When I was a kid, the "standard" infant formula was milk with honey added... no one noticed any significant issues...


----------



## mythomane (Feb 18, 2009)

My point was that they didnt find any spores in the honey, but blamed it anyway. I have researched this for years and never found a direct link.


----------



## cg3 (Jan 16, 2011)

And one of the kids was given a "homeopathic treatment". That's pure water.


----------



## Michael Bush (Aug 2, 2002)

>My point was that they didnt find any spores in the honey, but blamed it anyway.

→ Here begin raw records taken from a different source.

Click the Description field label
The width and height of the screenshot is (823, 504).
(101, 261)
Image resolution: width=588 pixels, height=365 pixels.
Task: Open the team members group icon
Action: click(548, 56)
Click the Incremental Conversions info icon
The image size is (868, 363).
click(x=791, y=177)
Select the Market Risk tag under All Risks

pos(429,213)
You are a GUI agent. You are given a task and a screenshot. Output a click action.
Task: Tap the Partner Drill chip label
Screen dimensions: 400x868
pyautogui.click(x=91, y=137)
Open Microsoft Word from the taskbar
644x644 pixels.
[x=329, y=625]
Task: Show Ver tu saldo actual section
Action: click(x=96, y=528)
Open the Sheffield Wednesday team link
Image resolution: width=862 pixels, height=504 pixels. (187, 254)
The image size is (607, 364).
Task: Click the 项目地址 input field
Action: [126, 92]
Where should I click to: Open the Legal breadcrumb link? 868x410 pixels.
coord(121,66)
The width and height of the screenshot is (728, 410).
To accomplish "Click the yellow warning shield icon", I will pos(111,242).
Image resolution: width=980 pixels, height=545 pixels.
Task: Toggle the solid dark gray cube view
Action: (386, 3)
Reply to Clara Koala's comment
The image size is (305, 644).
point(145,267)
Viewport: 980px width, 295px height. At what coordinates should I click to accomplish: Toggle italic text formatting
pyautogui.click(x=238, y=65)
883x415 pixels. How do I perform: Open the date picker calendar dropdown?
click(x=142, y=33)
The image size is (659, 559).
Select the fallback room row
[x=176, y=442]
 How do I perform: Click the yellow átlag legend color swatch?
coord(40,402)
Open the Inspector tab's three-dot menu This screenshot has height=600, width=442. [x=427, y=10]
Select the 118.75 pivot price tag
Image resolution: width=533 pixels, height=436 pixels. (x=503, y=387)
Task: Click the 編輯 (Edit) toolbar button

Exactly. It makes you wonder why...


----------



## AstroBee (Jan 3, 2003)

I work with a guy from India and he told me that when babies are born over there they are given a drop of honey right after birth. He never heard of problems related to that ancient practice. Apparently we need to export some of our lawyers to fix this issue.


----------



## cg3 (Jan 16, 2011)

Maybe they don't have such delicate immune systems.


----------



## Michael Bush (Aug 2, 2002)

>Apparently we need to export some of our lawyers to fix this issue. 

Aren't they our friends?

Honey was a standard ingredient in baby formula for all of history that we know of. It was added to whatever kind of milk was available. No one ever noticed a problem.


----------



## beemandan (Dec 5, 2005)

It wasn't too long ago (by my standards) that feeding honey to infants was considered beneficial. In my 1976 edition of The Hive and the Honey Bee, feeding honey to infants is highly recommended.....with a good number of citations to support it.


----------



## beemandan (Dec 5, 2005)

Michael Bush said:


> Aren't they our friends?


Only until such time as you need tech support for your computer.


----------



## Intheswamp (Jul 5, 2011)

Michael Bush said:


> There is nothing special about honey and botulism that isn't true for any raw food and botulism. Any infant should not be fed raw food because the acidity of their stomach is too low to kill botulism spores, which are in all raw food and dirt and all around us... so how much difference can you make?...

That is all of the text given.